Comparing Myself to Others – Grace Make the Difference

In church a couple of weeks ago the pastor said something that caused me to think, “I’ve got to stop comparing myself to others!” At this point, I can’t remember the sermon topic, or the passages that he cited, or even exactly what he said, but the issue of not comparing myself to others has stuck with me.  I’ve been turning it over in my mind since then.  I do understand that my ultimate responsibility is to God, and that we all have the same judge – a judge who does not grade on the curve.  As the Apostle Paul says it,

Brothers and sisters, if someone is caught in a sin, you who live by the Spirit should restore that person gently. But watch yourselves, or you also may be tempted. Carry each other’s burdens, and in this way you will fulfill the law of Christ. If anyone thinks they are something when they are not, they deceive themselves. Each one should test their own actions. Then they can take pride in themselves alone, without comparing themselves to someone else, for each one should carry their own load. Nevertheless, the one who receives instruction in the word should share all good things with their instructor.

Do not be deceived: God cannot be mocked. A man reaps what he sows. Whoever sows to please their flesh, from the flesh will reap destruction; whoever sows to please the Spirit, from the Spirit will reap eternal life. Galatians 6:1-8 NIV

Okay, I get that. But in day-to-day living it seems that I am always needing to compare myself to, or I am being compared with, other people. Examples abound:
– Do I sing well enough to serve in the choir? [no]
– Am I smart enough to get into medical school? [yes]
– Am I good enough to get the job, or the promotion? [maybe]
– How popular are my books and my blog? [not that popular]
– Can I make the sports team? [never could]
– What are my talents and abilities? [varied]
– How do they measure up in the marketplace? [some better, some worse]
I’m sure you can think of many more. Our human systems and societies typically reward talent, skills, drive, ambition, intelligence, beauty and other personal characteristics that are not equally distributed. Some can be acquired (education for example) but others are inborn gifts – if you don’t have them, you can’t get them. Life isn’t fair.

I don’t think it’s possible for me to completely stop comparing myself to other people without the Holy Spirit changing me from the inside (which is happening, albeit slowly). But honestly, comparison seems to be built into our social fabric, it’s how the world works. As I’ve thought about this, I’m not sure the real issue is “comparing,” but rather the “judging” that is part of my sinful nature. The Bible warns us more about judging than comparing, and we are to be “discerning” about people and issues. Doesn’t discerning involve comparing, at least sometimes?

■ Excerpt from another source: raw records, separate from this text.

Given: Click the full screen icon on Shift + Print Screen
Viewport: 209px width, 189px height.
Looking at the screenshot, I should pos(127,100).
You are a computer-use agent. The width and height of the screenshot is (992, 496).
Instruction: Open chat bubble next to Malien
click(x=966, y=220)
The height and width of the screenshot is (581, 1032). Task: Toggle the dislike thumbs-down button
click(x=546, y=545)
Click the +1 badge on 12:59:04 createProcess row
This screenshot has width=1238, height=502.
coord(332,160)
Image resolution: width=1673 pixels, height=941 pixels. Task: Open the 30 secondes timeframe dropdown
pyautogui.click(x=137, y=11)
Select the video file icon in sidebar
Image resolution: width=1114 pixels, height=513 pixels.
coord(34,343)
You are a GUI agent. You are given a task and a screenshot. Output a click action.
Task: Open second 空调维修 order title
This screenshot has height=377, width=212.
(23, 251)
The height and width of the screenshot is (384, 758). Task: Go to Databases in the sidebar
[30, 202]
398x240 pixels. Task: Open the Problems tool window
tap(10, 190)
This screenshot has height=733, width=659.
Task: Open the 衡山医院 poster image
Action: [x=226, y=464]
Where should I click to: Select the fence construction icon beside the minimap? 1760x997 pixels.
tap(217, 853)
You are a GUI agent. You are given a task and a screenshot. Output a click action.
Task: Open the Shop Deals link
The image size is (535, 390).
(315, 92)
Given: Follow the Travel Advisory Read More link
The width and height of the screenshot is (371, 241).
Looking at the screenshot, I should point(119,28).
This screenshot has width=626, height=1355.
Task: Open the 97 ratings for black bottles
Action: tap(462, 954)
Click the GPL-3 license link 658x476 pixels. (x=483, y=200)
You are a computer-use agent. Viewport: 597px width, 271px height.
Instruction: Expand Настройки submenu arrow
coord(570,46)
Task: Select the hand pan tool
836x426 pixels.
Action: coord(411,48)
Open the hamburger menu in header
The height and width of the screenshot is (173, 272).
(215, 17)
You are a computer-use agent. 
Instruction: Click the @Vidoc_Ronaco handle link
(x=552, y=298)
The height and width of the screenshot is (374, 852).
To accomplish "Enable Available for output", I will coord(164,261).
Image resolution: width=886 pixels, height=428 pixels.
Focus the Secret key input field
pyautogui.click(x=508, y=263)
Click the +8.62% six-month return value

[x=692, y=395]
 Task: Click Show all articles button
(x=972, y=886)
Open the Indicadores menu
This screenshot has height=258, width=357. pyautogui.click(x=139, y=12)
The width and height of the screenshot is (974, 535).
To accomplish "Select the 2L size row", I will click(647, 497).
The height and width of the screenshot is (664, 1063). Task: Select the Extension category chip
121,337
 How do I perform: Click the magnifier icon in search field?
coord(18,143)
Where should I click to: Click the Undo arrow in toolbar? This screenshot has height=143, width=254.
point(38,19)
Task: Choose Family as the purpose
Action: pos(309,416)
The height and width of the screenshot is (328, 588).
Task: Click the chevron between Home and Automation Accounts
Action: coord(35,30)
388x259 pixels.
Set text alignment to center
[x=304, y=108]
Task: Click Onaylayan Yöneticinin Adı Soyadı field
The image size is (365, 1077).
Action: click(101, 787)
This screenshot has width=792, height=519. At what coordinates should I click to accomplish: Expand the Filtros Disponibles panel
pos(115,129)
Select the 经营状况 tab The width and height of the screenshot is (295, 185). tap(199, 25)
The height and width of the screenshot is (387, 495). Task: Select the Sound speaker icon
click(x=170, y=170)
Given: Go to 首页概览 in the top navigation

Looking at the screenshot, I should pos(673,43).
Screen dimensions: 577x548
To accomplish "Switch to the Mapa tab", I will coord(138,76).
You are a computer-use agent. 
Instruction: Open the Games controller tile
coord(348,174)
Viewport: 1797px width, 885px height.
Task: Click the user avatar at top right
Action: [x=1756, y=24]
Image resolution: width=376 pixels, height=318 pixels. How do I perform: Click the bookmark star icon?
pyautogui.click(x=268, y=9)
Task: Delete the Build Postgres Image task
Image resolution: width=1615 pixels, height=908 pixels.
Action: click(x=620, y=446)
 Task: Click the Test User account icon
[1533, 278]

Given that, I’ve begun to think that controlling my attitude is the most important thing to do as I inevitably continue to view myself in relationship to others. I can control my attitude. What’s my perspective? Am I operating from a perspective of Grace or from that of Law/Works? I think that makes all the difference. I’ve tried to express this in the 2×2 matrix below.

Comparing

Here’s how I’m seeing it:

If I operate from a perspective of Law, where I compare favorably to others (quadrant 1), I adopt a self-righteous attitude and am contemptuous or disregarding of “lesser” people. Where I don’t measure up (quadrant 3), I become envious of others’ success or giftedness, and I may despise and disparage them in an attempt to elevate myself.

On the other hand, operating from a perspective of Grace, where I compare favorably (quadrant 2), I am grateful for my talent, success or other blessing from God. I know it is not me who is responsible. This also leads to compassion for those who may be relatively lacking in those same areas in which God has blessed me. Where I am not gifted or specially blessed (quadrant 4), I can accept my limitations or shortcomings. God’s grace is enough. I don’t have to “measure up” to any human standard. Seeing and appreciating the gifts and blessings that God has given to others allows me to be happy for them.

That’s a very short explanation; Grace goes a lot deeper. It is by Grace that we are saved and transformed. It’s so easy to slide back into a Law- or Works-based perspective in selected areas of life. That leads to a person who may be saved all right, but perhaps has persistent bitterness, envy, or self-righteousness. Understanding and operating from Grace is the cure for that. Think Grace!

Comments

  1. Deborah Novak says:

    Thanks for sharing your perspective. I finished the first part of Strengths-based leadership coaching (Marcus Buckingham) and what I loved about it is to focus on our strengths, develop them more and share those gifts with the world while honoring the strengths of others. Not better or worse-just different.

  2. Pete,

    Great stuff, and especially relevant food for thought for professional business people who are used to competing as a part of their career progression. The key is what (and who) are we comparing ourselves to?